▶ _Work required_: After finding the line with "The image size is (851, 501)." in the entries below, retype exactly each line from there through the line with "Click the DME1-008G12.R small arrow glyph", including that final line.

▶ _Given entries_:
#####

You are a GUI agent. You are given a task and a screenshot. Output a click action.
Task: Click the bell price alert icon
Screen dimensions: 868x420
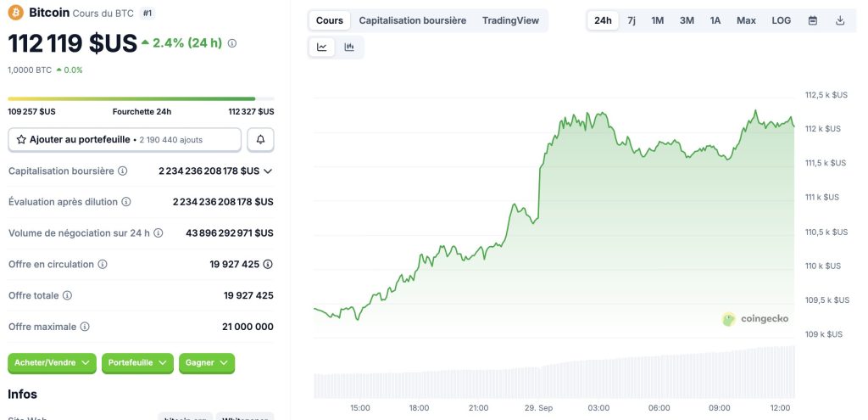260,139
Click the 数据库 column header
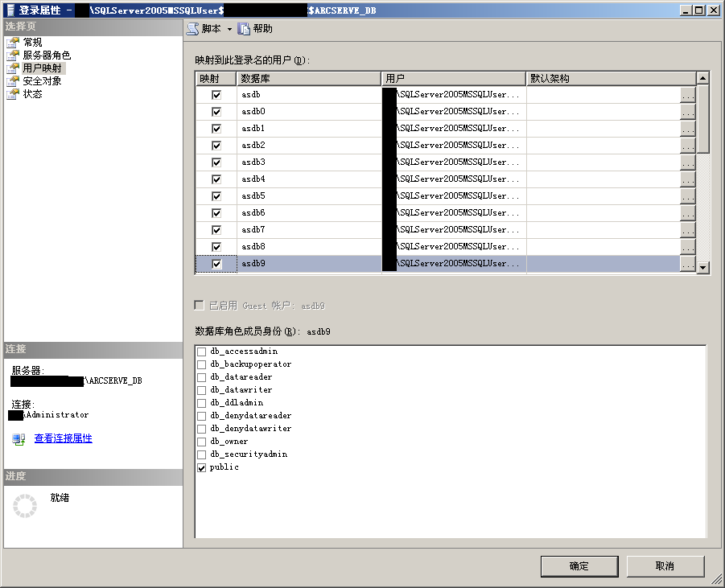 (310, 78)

#####

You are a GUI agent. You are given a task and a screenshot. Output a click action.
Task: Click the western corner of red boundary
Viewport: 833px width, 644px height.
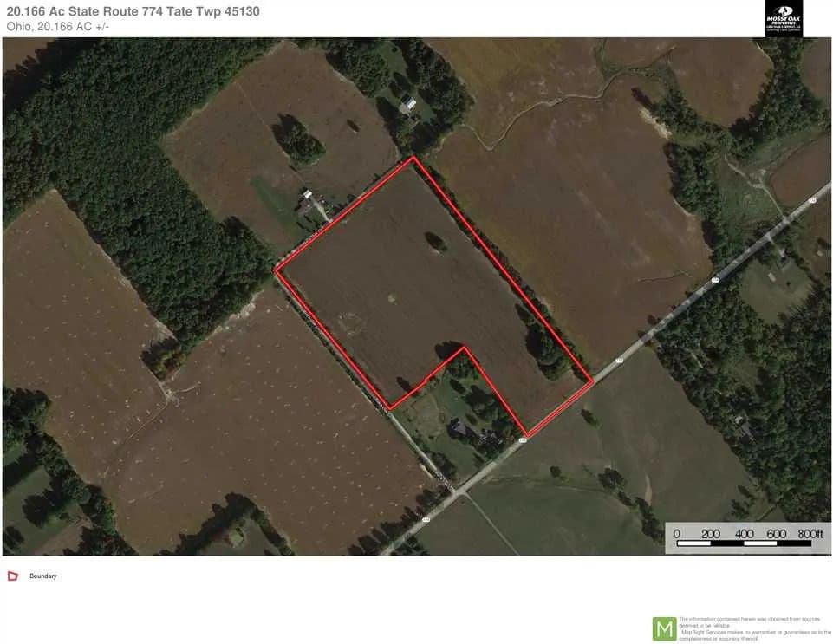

#####

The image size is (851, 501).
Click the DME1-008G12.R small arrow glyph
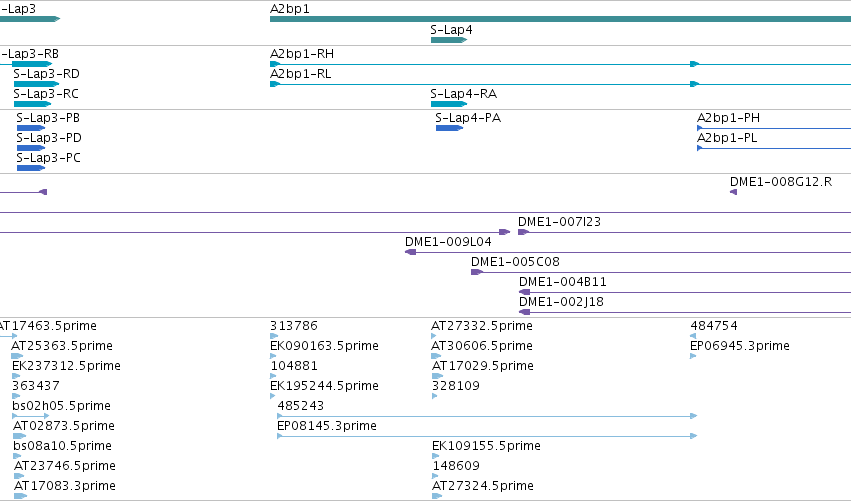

#####

▶ _Answer to the problem_:
The image size is (851, 501).
Click the DME1-008G12.R small arrow glyph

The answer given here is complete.